Osteoarthritis and Cartilage | 1995
Leonore C Dijkgraaf; Robert S.B. Liem; Lambert G.M. de Bont; Geert Boering
The pathogenesis of calcium pyrophosphate dihydrate (CPPD) crystal deposition disease of synovial joints is still unclear, although overproduction of extracellular pyrophosphate (PPi) is thought to play a key role. We studied the light and electron microscopic appearances of a case of CPPD crystal deposition disease of the temporomandibular joint (TMJ) in search of new clues for its pathogenesis. Light microscopic examination of CPPD-containing material from the joint space revealed cartilaginous nodules with various degrees of crystallization.
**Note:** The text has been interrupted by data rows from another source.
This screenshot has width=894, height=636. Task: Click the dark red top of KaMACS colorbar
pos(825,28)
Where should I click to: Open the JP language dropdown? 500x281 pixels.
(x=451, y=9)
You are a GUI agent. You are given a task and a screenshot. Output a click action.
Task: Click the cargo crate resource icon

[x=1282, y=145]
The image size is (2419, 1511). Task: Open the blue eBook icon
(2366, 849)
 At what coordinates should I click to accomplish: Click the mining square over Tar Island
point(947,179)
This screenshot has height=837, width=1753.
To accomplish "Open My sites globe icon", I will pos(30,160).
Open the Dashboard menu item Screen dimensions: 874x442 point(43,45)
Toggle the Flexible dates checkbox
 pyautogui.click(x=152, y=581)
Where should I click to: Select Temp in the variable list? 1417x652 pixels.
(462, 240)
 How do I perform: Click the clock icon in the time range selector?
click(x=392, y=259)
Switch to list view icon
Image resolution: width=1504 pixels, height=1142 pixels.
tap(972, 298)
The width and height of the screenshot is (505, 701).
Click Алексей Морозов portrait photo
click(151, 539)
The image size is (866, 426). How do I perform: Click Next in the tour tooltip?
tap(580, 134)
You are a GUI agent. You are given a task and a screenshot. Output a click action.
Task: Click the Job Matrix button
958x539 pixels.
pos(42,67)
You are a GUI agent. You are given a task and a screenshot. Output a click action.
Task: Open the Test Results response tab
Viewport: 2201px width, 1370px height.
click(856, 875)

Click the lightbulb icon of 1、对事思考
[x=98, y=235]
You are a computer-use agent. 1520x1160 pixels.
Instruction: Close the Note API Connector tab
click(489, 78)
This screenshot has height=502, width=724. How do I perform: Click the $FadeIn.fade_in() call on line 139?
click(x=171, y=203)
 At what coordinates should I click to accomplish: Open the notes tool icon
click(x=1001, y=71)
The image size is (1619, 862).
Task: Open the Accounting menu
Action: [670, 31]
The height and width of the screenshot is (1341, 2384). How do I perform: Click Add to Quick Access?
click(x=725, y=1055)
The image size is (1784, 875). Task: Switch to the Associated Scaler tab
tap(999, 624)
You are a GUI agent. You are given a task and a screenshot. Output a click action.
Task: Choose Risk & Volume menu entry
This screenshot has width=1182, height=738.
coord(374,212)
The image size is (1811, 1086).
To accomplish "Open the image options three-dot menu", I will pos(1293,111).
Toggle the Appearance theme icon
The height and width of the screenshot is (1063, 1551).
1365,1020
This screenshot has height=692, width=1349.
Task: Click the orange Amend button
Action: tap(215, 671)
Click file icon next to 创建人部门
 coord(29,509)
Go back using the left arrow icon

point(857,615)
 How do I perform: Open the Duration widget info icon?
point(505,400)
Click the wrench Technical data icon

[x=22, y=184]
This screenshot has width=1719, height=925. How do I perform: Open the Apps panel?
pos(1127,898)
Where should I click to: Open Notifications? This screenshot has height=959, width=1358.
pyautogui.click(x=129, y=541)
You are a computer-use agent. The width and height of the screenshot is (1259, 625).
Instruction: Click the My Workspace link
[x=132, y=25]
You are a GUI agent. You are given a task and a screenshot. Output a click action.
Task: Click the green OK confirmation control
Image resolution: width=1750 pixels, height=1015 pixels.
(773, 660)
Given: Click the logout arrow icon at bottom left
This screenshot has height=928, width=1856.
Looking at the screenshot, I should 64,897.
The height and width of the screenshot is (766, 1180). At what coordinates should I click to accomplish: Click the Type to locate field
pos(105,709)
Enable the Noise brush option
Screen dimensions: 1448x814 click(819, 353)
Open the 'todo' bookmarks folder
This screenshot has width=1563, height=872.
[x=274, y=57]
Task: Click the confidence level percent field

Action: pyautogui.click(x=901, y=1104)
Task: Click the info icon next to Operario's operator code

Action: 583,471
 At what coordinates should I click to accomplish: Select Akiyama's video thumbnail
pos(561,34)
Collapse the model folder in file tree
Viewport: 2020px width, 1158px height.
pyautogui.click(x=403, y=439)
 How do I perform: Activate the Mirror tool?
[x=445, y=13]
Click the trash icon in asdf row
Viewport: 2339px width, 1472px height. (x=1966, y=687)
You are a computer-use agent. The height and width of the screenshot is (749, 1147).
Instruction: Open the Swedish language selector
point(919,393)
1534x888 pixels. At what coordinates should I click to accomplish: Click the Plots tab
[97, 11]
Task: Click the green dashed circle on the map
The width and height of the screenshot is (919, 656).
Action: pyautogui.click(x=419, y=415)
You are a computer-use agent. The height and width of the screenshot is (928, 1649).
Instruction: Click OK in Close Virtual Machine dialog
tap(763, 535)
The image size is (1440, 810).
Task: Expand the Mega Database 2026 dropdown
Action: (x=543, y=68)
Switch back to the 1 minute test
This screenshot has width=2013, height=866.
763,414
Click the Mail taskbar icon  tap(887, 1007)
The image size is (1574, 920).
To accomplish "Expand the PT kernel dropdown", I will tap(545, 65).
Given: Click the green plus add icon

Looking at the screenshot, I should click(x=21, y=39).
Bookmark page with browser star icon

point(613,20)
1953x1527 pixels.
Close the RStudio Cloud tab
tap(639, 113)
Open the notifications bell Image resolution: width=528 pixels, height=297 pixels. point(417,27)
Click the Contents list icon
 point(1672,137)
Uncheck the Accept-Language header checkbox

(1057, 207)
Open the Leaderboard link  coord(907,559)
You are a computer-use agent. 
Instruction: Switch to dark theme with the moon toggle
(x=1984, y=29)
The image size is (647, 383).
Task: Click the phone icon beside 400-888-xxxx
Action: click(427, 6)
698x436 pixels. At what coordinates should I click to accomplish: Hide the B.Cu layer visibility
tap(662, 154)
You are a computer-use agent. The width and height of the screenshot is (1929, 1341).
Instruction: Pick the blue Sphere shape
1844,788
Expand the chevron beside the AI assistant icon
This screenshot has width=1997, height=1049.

Transmission electron microscopic examination revealed numerous extra- as well as intracellular crystals and crystal shaped spaces in the chondrocytes. Other striking ultrastructural features of the chondrocytes included the presence of many mitochondria, frequently containing crystalline material, and the presence of highly dilated rough endoplasmic reticulum and large glycogen islands. The presence of intramitochondrial crystals may hypothetically imply a derangement in mitochondrial adenosine triphosphate or PPi metabolism. The finding of intracellular CPPD crystals in chondrocytes points to the existence of an intracellular pathway of CPPD crystal formation in CPPD crystal deposition disease of the TMJ and possibly in CPPD crystal deposition disease in general.